先進7カ国(G7)財務相・中央銀行総裁会議がブラジル・リオデジャネイロで開催され、ロシアの凍結資産を活用したウクライナ支援について調整が行われる。G7各国の一致した姿勢が焦点となっている。

日本からは鈴木俊一財務相が出席し、日本の支援がJICAによる円借款で行われる方針。返済原資の確保と支出の軍事面利用防止が課題となっている。

G7が政治問題や欧州各国の内政事情に影響を受けながら、デジタル課税やAIの経済影響などについても議論を行う予定。

 【リオデジャネイロ時事】先進7カ国(G7)財務相・中央銀行総裁会議が24日夕(日本時間25日早朝)、ブラジル・リオデジャネイロで開かれる。

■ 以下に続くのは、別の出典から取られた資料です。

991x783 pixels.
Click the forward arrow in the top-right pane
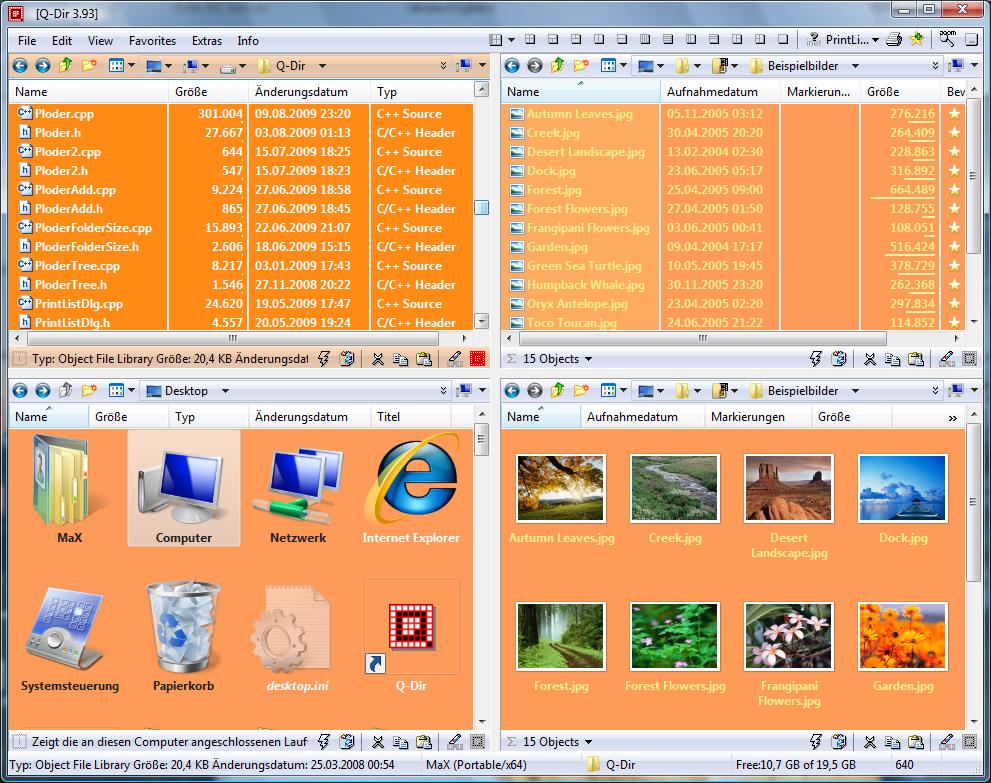pos(534,66)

 ロシアの凍結資産を活用したウクライナへの支援を巡り、年内実施へ各国の拠出額などの調整を進める見通し。ロシアがウクライナへの攻勢を強める中、国内で政治課題を抱えるG7各国が対ロシアで一致した姿勢を示せるかが焦点だ。

 日本からは鈴木俊一財務相が出席する。

 6月にイタリアで行われたG7首脳会議(サミット)では、ウクライナの軍事面や財政面の支援のため、500億ドル(約7兆8000億円)の融資を行うことで合意。返済原資にはロシアの凍結資産の運用益を充てることを確認した。

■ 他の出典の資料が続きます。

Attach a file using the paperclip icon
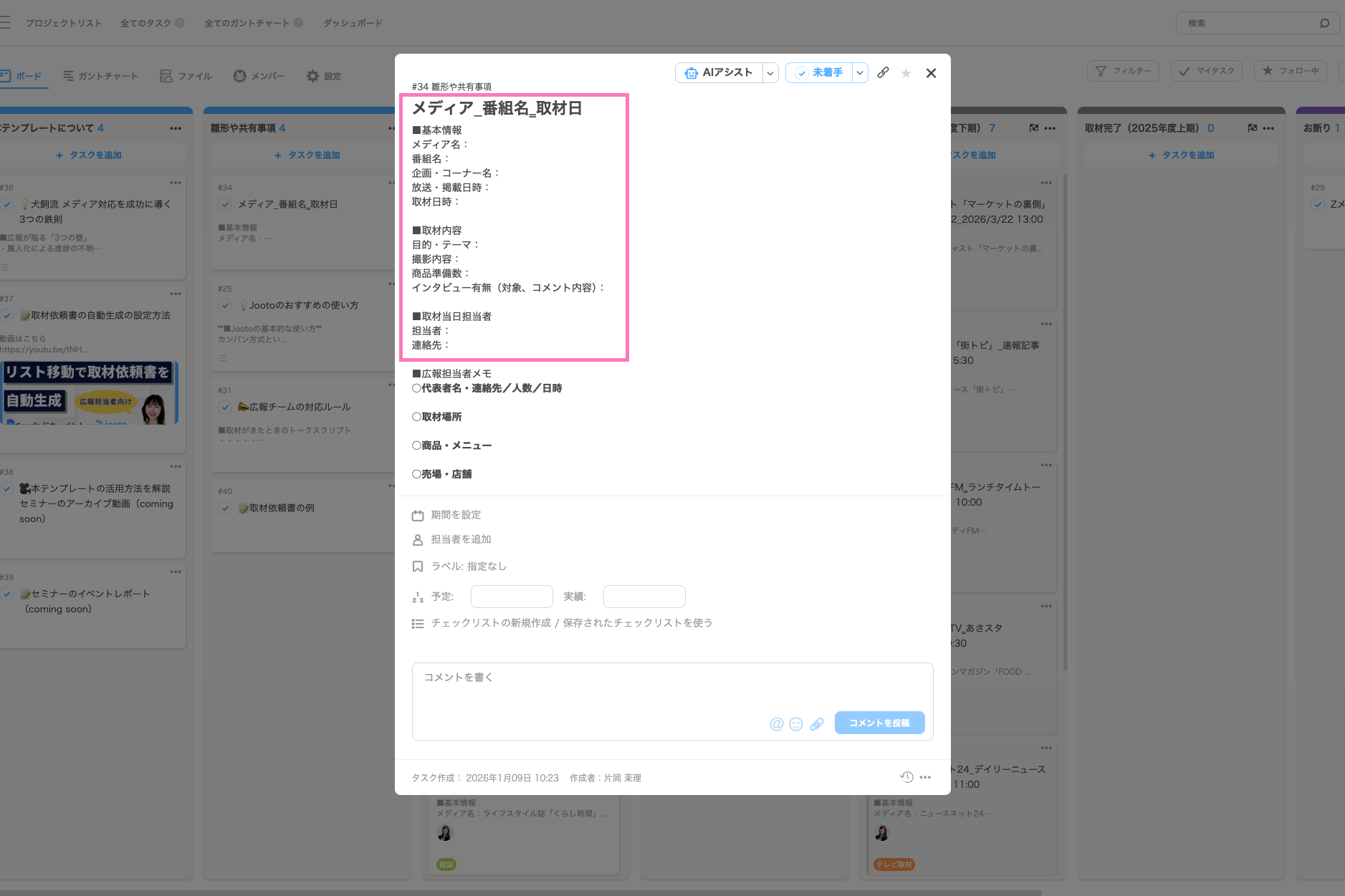This screenshot has width=1345, height=896. pos(817,724)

 日本は国際協力機構(JICA)による円借款で対応する方針。日本は支出分が軍事面に使われないという拠出条件を、どのように担保していくかが課題となる。将来にわたって返済原資を確保していけるのかも各国の関心事項だ。

 議論に影を落としそうなのが、G7各国が国内で抱える政治問題。ウクライナの最大の支援国である米国では、11月の大統領選からバイデン大統領が撤退し、支援に消極的なトランプ前大統領が返り咲く可能性が高いとの見方がある。

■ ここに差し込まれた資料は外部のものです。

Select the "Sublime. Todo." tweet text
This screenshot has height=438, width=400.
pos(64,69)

 また、英国では7月に政権が交代。その他の欧州各国でも極右や右派の台頭で、欧州連合(EU)内での合意形成が今後難航する事態も懸念され、G7が一枚岩になれるかが問われそうだ。

 会議ではこのほか、巨大IT企業などを対象とした「デジタル課税」など国際課税や、議長国イタリアが重視する人工知能(AI)が経済にもたらす影響などについても議論する見通しだ。

 25日午前(日本時間同日夜)には、20カ国・地域(G20)財務相・中央銀行総裁会議も2日間の日程で開幕する。